▶ **Problem details**
The entries shown below should be output exactly as they appear.

▶ **Material to process**

──────

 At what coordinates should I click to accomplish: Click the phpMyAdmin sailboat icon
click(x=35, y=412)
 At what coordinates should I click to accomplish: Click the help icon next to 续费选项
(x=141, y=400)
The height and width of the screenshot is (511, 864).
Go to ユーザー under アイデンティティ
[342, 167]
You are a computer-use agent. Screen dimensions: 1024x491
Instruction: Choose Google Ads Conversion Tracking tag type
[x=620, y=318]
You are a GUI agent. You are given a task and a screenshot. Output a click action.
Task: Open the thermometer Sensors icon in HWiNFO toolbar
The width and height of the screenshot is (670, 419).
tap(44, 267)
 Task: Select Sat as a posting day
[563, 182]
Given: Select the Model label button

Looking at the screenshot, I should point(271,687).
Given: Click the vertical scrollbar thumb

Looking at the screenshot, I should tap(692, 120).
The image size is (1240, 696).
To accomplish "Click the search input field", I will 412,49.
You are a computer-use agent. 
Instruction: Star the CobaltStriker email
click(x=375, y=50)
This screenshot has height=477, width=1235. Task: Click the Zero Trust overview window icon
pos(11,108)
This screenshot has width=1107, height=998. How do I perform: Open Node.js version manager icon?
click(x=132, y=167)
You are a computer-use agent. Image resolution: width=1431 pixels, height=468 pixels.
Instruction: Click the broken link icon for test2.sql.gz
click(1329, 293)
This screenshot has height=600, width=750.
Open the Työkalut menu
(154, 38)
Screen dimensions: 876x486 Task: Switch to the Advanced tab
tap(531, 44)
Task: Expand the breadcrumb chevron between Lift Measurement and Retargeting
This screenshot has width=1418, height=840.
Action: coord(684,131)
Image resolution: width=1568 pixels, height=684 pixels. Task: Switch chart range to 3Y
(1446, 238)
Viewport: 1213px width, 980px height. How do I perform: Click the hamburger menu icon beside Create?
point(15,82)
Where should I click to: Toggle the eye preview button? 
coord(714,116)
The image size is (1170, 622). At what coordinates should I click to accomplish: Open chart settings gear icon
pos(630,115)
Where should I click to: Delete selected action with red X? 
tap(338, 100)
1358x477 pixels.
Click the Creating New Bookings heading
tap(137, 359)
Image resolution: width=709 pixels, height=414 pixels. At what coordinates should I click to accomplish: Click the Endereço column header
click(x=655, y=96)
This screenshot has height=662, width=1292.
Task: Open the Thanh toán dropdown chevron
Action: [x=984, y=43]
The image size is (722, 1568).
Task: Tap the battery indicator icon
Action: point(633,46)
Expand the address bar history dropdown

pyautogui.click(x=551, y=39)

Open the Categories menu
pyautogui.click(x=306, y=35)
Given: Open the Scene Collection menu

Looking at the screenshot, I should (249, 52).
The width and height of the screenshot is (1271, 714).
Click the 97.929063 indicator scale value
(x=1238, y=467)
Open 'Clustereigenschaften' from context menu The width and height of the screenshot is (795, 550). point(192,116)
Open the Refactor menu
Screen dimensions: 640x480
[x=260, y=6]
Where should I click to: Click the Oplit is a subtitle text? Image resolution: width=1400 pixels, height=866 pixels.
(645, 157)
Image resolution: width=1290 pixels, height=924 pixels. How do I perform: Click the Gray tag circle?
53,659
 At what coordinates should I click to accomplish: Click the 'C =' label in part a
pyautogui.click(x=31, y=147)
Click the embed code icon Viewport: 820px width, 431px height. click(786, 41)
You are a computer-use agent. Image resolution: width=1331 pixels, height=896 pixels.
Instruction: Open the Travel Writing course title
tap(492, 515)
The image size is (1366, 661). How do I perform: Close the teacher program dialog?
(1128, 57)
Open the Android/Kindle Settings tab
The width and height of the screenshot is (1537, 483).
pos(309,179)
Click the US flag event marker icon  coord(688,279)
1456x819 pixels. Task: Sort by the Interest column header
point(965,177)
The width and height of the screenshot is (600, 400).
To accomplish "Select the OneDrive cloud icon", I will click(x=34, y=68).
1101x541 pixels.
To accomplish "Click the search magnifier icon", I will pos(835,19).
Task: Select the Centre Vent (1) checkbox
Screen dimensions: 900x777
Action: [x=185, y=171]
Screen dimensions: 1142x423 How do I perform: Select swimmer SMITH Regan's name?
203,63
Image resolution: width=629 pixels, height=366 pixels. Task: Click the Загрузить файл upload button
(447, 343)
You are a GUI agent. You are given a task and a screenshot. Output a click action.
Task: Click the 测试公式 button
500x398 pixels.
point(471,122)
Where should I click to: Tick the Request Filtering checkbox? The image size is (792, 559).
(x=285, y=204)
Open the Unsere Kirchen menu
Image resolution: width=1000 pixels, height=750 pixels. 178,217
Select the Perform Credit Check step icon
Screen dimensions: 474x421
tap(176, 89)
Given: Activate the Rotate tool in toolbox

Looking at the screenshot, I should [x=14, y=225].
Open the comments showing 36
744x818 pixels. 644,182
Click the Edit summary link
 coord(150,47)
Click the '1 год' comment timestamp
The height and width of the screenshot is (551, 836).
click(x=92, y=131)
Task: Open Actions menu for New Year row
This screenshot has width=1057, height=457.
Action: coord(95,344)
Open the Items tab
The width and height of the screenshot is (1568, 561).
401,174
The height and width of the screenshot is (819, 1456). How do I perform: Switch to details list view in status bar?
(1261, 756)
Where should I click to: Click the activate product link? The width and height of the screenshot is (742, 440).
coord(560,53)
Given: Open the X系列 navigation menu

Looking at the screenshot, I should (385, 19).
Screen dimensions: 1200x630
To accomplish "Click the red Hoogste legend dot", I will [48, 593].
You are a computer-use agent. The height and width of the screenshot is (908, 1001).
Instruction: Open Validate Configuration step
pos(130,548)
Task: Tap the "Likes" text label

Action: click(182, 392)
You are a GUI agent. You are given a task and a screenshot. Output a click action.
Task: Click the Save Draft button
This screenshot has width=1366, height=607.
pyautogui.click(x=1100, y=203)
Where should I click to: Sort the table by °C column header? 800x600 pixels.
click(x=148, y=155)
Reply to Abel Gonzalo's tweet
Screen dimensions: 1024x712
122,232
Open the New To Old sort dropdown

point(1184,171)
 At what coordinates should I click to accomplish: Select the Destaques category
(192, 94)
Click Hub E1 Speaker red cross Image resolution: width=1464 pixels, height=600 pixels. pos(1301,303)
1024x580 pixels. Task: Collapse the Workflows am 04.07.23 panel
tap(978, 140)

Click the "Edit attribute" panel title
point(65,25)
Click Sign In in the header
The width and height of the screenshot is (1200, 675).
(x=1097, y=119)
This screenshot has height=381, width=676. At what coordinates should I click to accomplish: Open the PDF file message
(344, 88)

──────

▶ **Your response**
 At what coordinates should I click to accomplish: Click the phpMyAdmin sailboat icon
click(x=35, y=412)
 At what coordinates should I click to accomplish: Click the help icon next to 续费选项
(x=141, y=400)
The height and width of the screenshot is (511, 864).
Go to ユーザー under アイデンティティ
[342, 167]
You are a computer-use agent. Screen dimensions: 1024x491
Instruction: Choose Google Ads Conversion Tracking tag type
[x=620, y=318]
You are a GUI agent. You are given a task and a screenshot. Output a click action.
Task: Open the thermometer Sensors icon in HWiNFO toolbar
The width and height of the screenshot is (670, 419).
tap(44, 267)
 Task: Select Sat as a posting day
[563, 182]
Given: Select the Model label button

Looking at the screenshot, I should point(271,687).
Given: Click the vertical scrollbar thumb

Looking at the screenshot, I should tap(692, 120).
The image size is (1240, 696).
To accomplish "Click the search input field", I will 412,49.
You are a computer-use agent. 
Instruction: Star the CobaltStriker email
click(x=375, y=50)
This screenshot has height=477, width=1235. Task: Click the Zero Trust overview window icon
pos(11,108)
This screenshot has width=1107, height=998. How do I perform: Open Node.js version manager icon?
click(x=132, y=167)
You are a computer-use agent. Image resolution: width=1431 pixels, height=468 pixels.
Instruction: Click the broken link icon for test2.sql.gz
click(1329, 293)
This screenshot has height=600, width=750.
Open the Työkalut menu
(154, 38)
Screen dimensions: 876x486 Task: Switch to the Advanced tab
tap(531, 44)
Task: Expand the breadcrumb chevron between Lift Measurement and Retargeting
This screenshot has width=1418, height=840.
Action: coord(684,131)
Image resolution: width=1568 pixels, height=684 pixels. Task: Switch chart range to 3Y
(1446, 238)
Viewport: 1213px width, 980px height. How do I perform: Click the hamburger menu icon beside Create?
point(15,82)
Where should I click to: Toggle the eye preview button? 
coord(714,116)
The image size is (1170, 622). At what coordinates should I click to accomplish: Open chart settings gear icon
pos(630,115)
Where should I click to: Delete selected action with red X? 
tap(338, 100)
1358x477 pixels.
Click the Creating New Bookings heading
tap(137, 359)
Image resolution: width=709 pixels, height=414 pixels. At what coordinates should I click to accomplish: Click the Endereço column header
click(x=655, y=96)
This screenshot has height=662, width=1292.
Task: Open the Thanh toán dropdown chevron
Action: [x=984, y=43]
The image size is (722, 1568).
Task: Tap the battery indicator icon
Action: point(633,46)
Expand the address bar history dropdown

pyautogui.click(x=551, y=39)

Open the Categories menu
pyautogui.click(x=306, y=35)
Given: Open the Scene Collection menu

Looking at the screenshot, I should (249, 52).
The width and height of the screenshot is (1271, 714).
Click the 97.929063 indicator scale value
(x=1238, y=467)
Open 'Clustereigenschaften' from context menu The width and height of the screenshot is (795, 550). point(192,116)
Open the Refactor menu
Screen dimensions: 640x480
[x=260, y=6]
Where should I click to: Click the Oplit is a subtitle text? Image resolution: width=1400 pixels, height=866 pixels.
(645, 157)
Image resolution: width=1290 pixels, height=924 pixels. How do I perform: Click the Gray tag circle?
53,659
 At what coordinates should I click to accomplish: Click the 'C =' label in part a
pyautogui.click(x=31, y=147)
Click the embed code icon Viewport: 820px width, 431px height. click(786, 41)
You are a computer-use agent. Image resolution: width=1331 pixels, height=896 pixels.
Instruction: Open the Travel Writing course title
tap(492, 515)
The image size is (1366, 661). How do I perform: Close the teacher program dialog?
(1128, 57)
Open the Android/Kindle Settings tab
The width and height of the screenshot is (1537, 483).
pos(309,179)
Click the US flag event marker icon  coord(688,279)
1456x819 pixels. Task: Sort by the Interest column header
point(965,177)
The width and height of the screenshot is (600, 400).
To accomplish "Select the OneDrive cloud icon", I will click(x=34, y=68).
1101x541 pixels.
To accomplish "Click the search magnifier icon", I will pos(835,19).
Task: Select the Centre Vent (1) checkbox
Screen dimensions: 900x777
Action: [x=185, y=171]
Screen dimensions: 1142x423 How do I perform: Select swimmer SMITH Regan's name?
203,63
Image resolution: width=629 pixels, height=366 pixels. Task: Click the Загрузить файл upload button
(447, 343)
You are a GUI agent. You are given a task and a screenshot. Output a click action.
Task: Click the 测试公式 button
500x398 pixels.
point(471,122)
Where should I click to: Tick the Request Filtering checkbox? The image size is (792, 559).
(x=285, y=204)
Open the Unsere Kirchen menu
Image resolution: width=1000 pixels, height=750 pixels. 178,217
Select the Perform Credit Check step icon
Screen dimensions: 474x421
tap(176, 89)
Given: Activate the Rotate tool in toolbox

Looking at the screenshot, I should [x=14, y=225].
Open the comments showing 36
744x818 pixels. 644,182
Click the Edit summary link
 coord(150,47)
Click the '1 год' comment timestamp
The height and width of the screenshot is (551, 836).
click(x=92, y=131)
Task: Open Actions menu for New Year row
This screenshot has width=1057, height=457.
Action: coord(95,344)
Open the Items tab
The width and height of the screenshot is (1568, 561).
401,174
The height and width of the screenshot is (819, 1456). How do I perform: Switch to details list view in status bar?
(1261, 756)
Where should I click to: Click the activate product link? The width and height of the screenshot is (742, 440).
coord(560,53)
Given: Open the X系列 navigation menu

Looking at the screenshot, I should (385, 19).
Screen dimensions: 1200x630
To accomplish "Click the red Hoogste legend dot", I will [48, 593].
You are a computer-use agent. The height and width of the screenshot is (908, 1001).
Instruction: Open Validate Configuration step
pos(130,548)
Task: Tap the "Likes" text label

Action: click(182, 392)
You are a GUI agent. You are given a task and a screenshot. Output a click action.
Task: Click the Save Draft button
This screenshot has width=1366, height=607.
pyautogui.click(x=1100, y=203)
Where should I click to: Sort the table by °C column header? 800x600 pixels.
click(x=148, y=155)
Reply to Abel Gonzalo's tweet
Screen dimensions: 1024x712
122,232
Open the New To Old sort dropdown

point(1184,171)
 At what coordinates should I click to accomplish: Select the Destaques category
(192, 94)
Click Hub E1 Speaker red cross Image resolution: width=1464 pixels, height=600 pixels. pos(1301,303)
1024x580 pixels. Task: Collapse the Workflows am 04.07.23 panel
tap(978, 140)

Click the "Edit attribute" panel title
point(65,25)
Click Sign In in the header
The width and height of the screenshot is (1200, 675).
(x=1097, y=119)
This screenshot has height=381, width=676. At what coordinates should I click to accomplish: Open the PDF file message
(344, 88)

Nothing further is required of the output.